*Document passage*.
····················

When it’s time to swing the club, pay close attention to the swing meter on the left-hand side.  Swinging the club is a three step process.  First press A to start the cursor moving upward.  To set the power, press the A button again.  Now the cursor will go back down.  Press A once more to set the angle of the ball.  The swing meter is scaled differently here than in most golf games I played.  Normally hitting the ball with full power uses the full strength of the club, and all other power settings in between have a linear effect in regard to power.  For instance, setting power in the middle of the meter gives you a half-swing.  This game has a non-linear power bar, which is confusing for the first time player.  The green portion of the meter represents 0% to 100% power.  A red line most of the way up represents 50% power, and the white lines in between break up the power meter into 10% segments, with smaller-sized segments appearing at the top of the power bar, meaning you need to be more precise if you want accuracy on longer shots.  The red area at the top of the power bar is for an overswing.  Setting the cursor in the red hits the ball harder than 100% power at the cost of some left-to-right variance.  If you must hit the ball straight, don’t go into the red.  To set the angle straight, you want to press A for the last time at the line between the green and the brown.  Press early and your ball will hook left, press late into the brown area and your ball will slice right.  Sometimes this is what you want depending on if trees or other obstacles are in the way.

Putting the ball is pretty much the same as swinging.  The swing itself is still a three-part process, same as above.  There are two considerations you will want to make before putting.  The angle of your shot is pretty important.  The ball cursor at the top still determines that angle.  If the green is flat, you will want to line up the shot so that your ball, the hole, and the ball cursor all fall in a straight line on screen.  Which brings me to my next point, reading the slope of the green.  Here the wind meter is replaced with the break meter, which behaves in a similar way.  The arrow shows the direction of the slope and the red and green break meter shows how steep it is.  The more red showing, the steeper the slope.  Upward directional arrows indicated you are putting downhill, and downward facing arrows mean you are hitting uphill.  Downhill shots are tricky in that if you overshoot, the ball will roll and roll a long way.  Take your time.  One other interesting aspect of this game is that the hole position itself on each hole is set randomly every time you play.  You may approach certain holes differently depending on where the hole is on the putting green.

····················

*Supplied data*.
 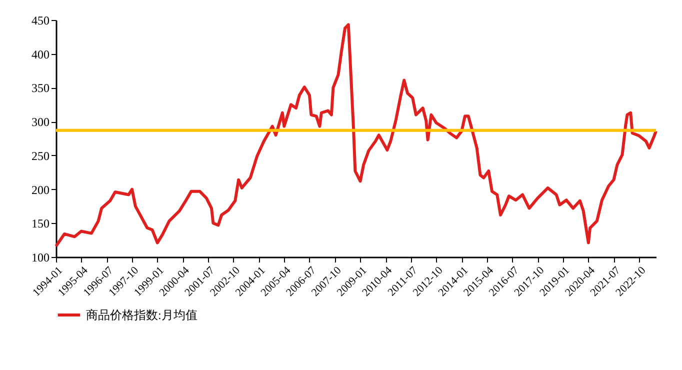 What do you see at coordinates (142, 315) in the screenshot?
I see `legend-label: 商品价格指数:月均值` at bounding box center [142, 315].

····················

*Exercise objective*. From the golf game passage, list every colored area or line of the swing meter, with what each one indicates. The data has no connection to the text.

*Your solution*.
- Green portion: 0% to 100% power
- Red line most of the way up: 50% power
- White lines: divide the power meter into 10% segments
- Red area at the top: an overswing, which hits harder than 100% power at the cost of some left-to-right variance
- Line between the green and the brown: where to press A the last time for a straight angle
- Brown area: pressing late into it makes the ball slice right